(WORK TASK): As you look over the data below, please find each line where the word "computer" appears, then copy it.

(INPUT DATA):
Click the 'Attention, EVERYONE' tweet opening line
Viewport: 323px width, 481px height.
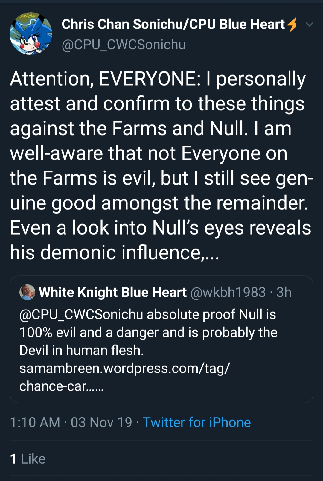(158, 79)
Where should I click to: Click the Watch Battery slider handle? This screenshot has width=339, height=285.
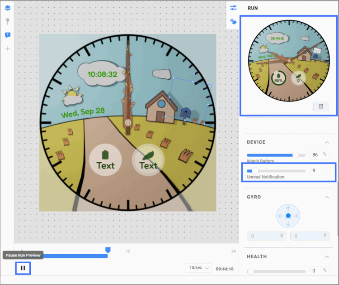[296, 155]
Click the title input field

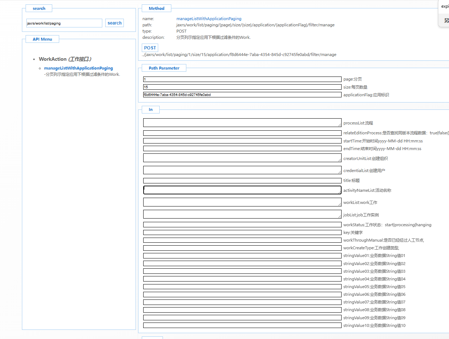[x=242, y=180]
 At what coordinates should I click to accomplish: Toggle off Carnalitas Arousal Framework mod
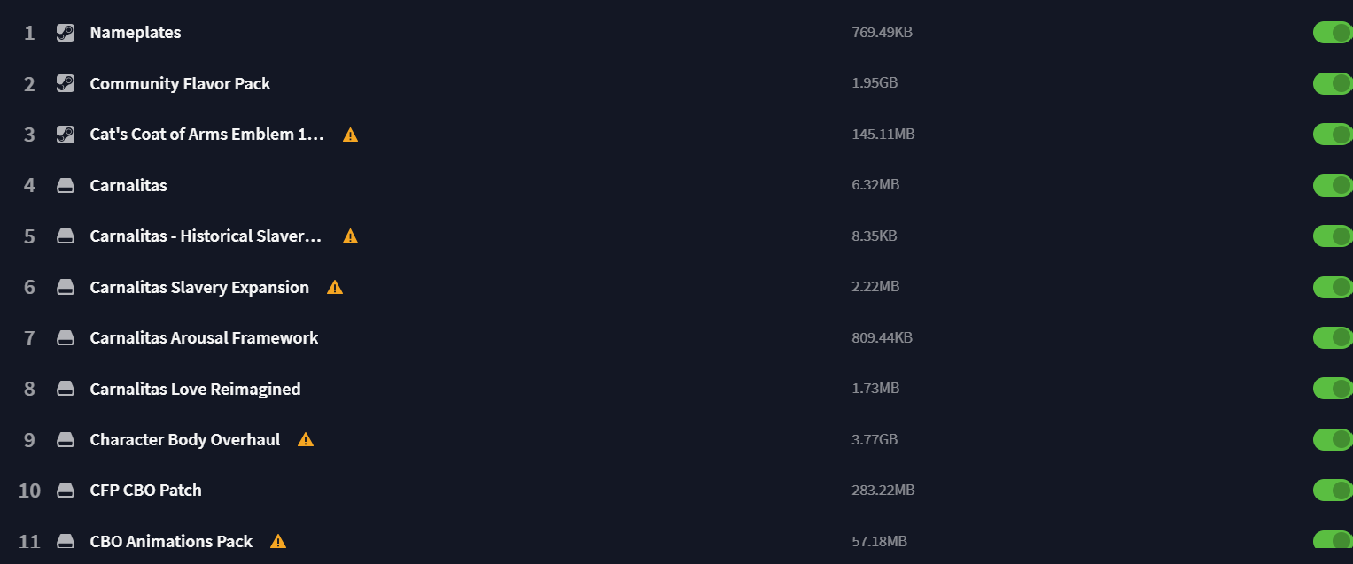point(1332,337)
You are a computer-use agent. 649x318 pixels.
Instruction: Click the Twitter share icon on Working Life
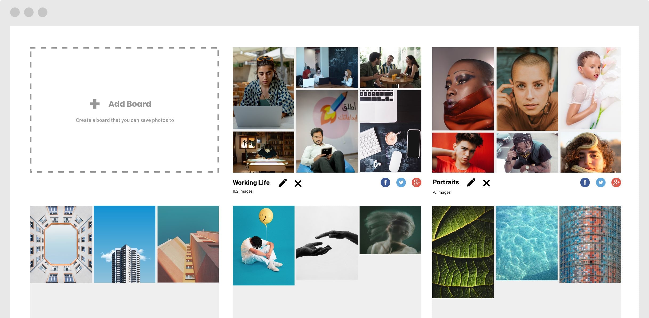click(x=401, y=182)
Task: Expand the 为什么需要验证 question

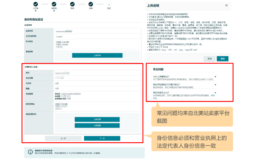Action: (215, 77)
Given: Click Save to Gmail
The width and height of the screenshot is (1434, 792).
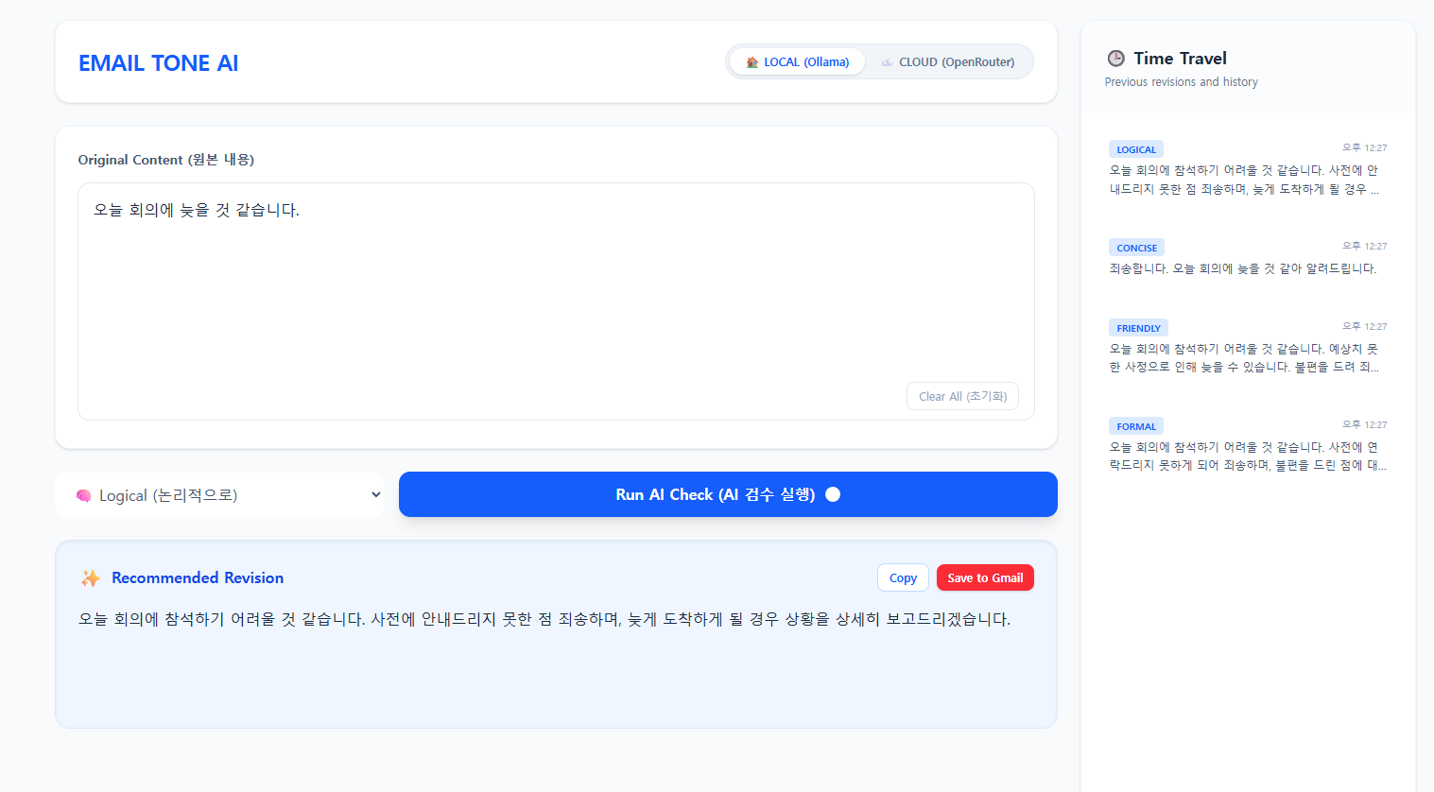Looking at the screenshot, I should [x=985, y=578].
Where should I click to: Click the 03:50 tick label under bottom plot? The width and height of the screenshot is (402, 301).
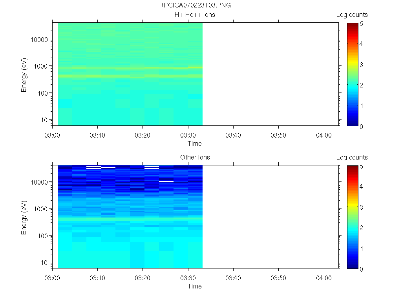tap(278, 278)
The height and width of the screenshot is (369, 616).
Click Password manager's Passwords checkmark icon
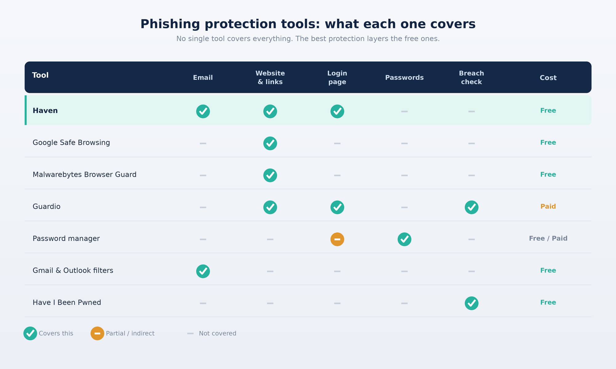tap(404, 239)
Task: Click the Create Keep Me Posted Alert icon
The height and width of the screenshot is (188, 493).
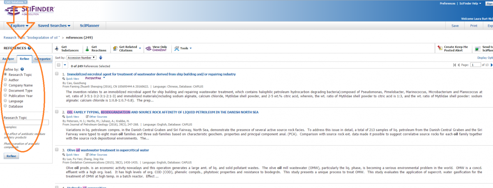Action: point(440,48)
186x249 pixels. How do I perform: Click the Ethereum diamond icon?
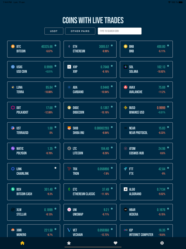pyautogui.click(x=69, y=46)
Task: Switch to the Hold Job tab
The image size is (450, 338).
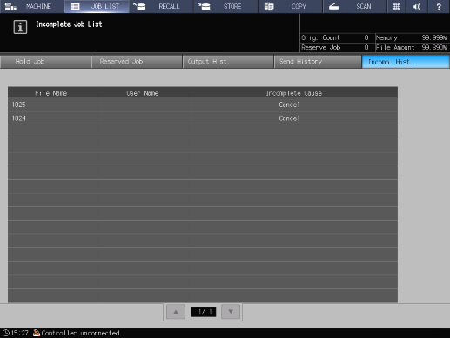Action: pyautogui.click(x=45, y=62)
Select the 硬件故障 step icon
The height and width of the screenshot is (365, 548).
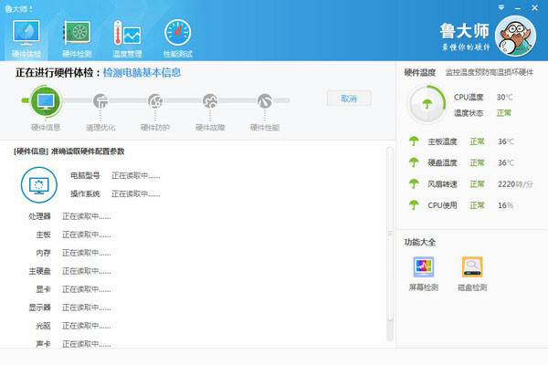pos(210,101)
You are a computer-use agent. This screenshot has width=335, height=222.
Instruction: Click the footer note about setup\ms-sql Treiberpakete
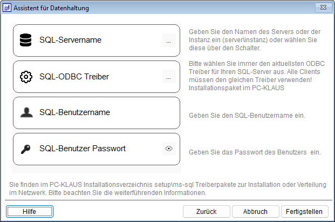click(167, 189)
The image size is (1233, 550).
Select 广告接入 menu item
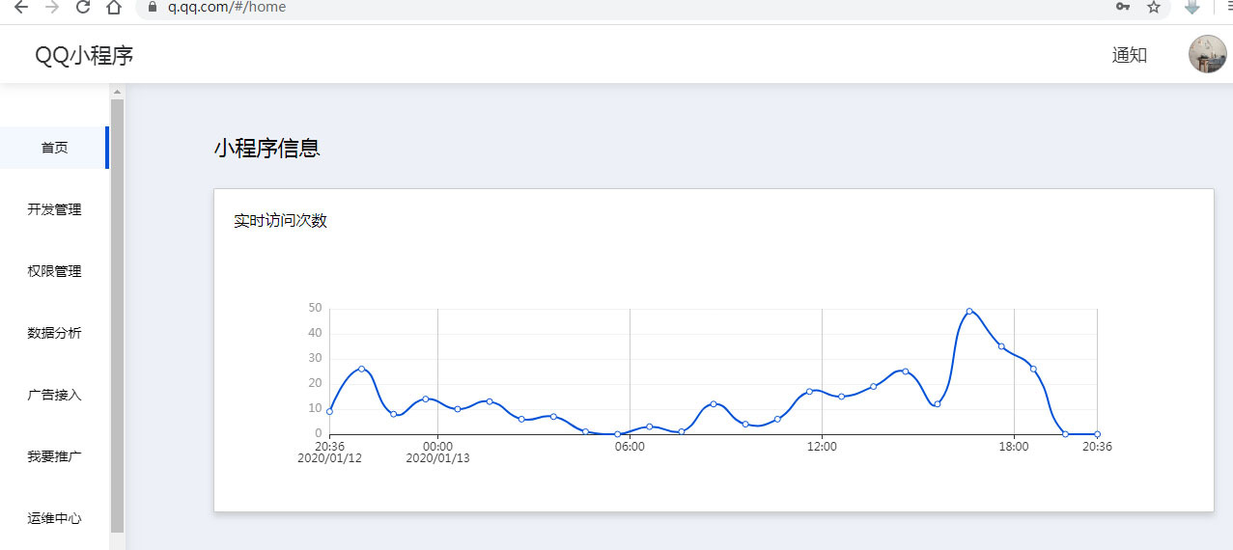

(TASK SOLUTION):
You are a computer-use agent. 649x318 pixels.
You are a computer-use agent. This screenshot has width=335, height=222.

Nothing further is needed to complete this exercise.